With nostalgia and an eye focused on the future, Sebastian Chaumeton’s work is undoubtedly representative of his generation.
Blurring the boundaries of identity in a painterly fashion, his canvas paintings give order to the overload of information that permeates our screens daily. He attempts to make sense of the world we live in through an amalgamation of ideas ranging from meme culture, politics, art history, data misuse, social media and materialism.
His latest series, Fuzzy Futures, is to go on show at London's Maddox Gallery this month. Its title is a double entendre on the texture of Chaumeton’s work. From the inclusion of muppet and puppet characters to the fuzziness of a partially downloaded photo, the elements of his paintings are designed to slow down the viewing process.

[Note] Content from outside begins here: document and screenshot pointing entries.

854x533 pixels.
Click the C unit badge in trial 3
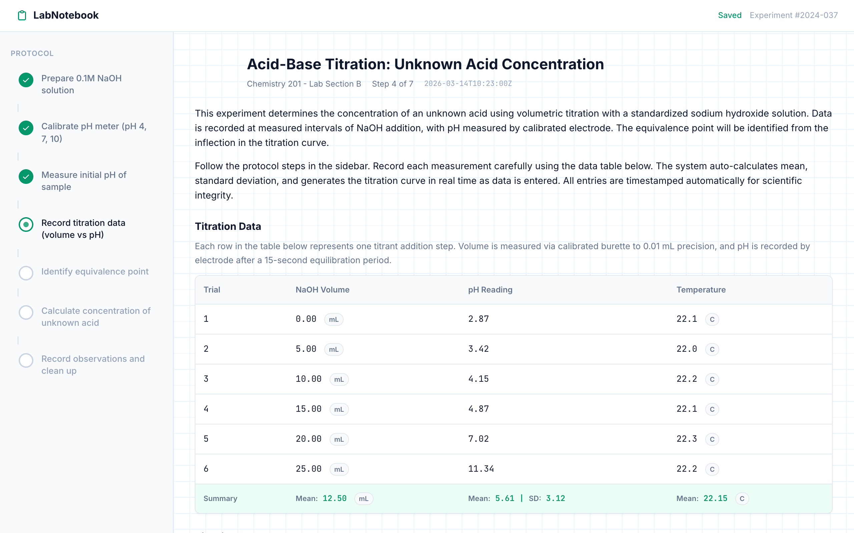(x=712, y=379)
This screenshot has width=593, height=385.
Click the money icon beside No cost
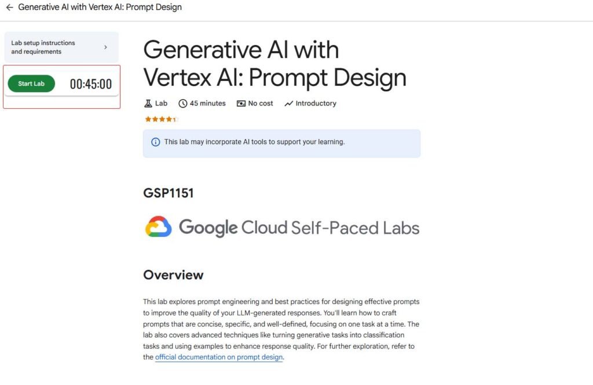[x=241, y=103]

The show will feature 15 paintings, seven sculptures and a video installation, engrained with Chaumeton’s interest in art history; with compositional elements hinting at other famous paintings from the likes of Matisse’s ‘Dance’ and Hokusai’s ‘The Great Wave off Kanagawa’.
"By playing with the context of existing artworks, Chaumeton’s visionary reimaginings recontextualise their original aesthetic by placing them in a white limbo space," says the gallery. "Reflecting the luminous digital screens that have infiltrated our everyday lives, nostalgic characters from Chaumeton’s childhood such as Kermit the Frog, the Cookie Monster and the Teletubbies all float around in a nondescript void. Charged with contemporary social commentary, the characters and composition take on a new, impactful meaning."
Fuzzy Futures will go on display at Maddox Gallery from 18 October until 5 November. A limited-edition print, part of an edition of 50 and signed by Chaumeton, will be available to purchase on the opening night.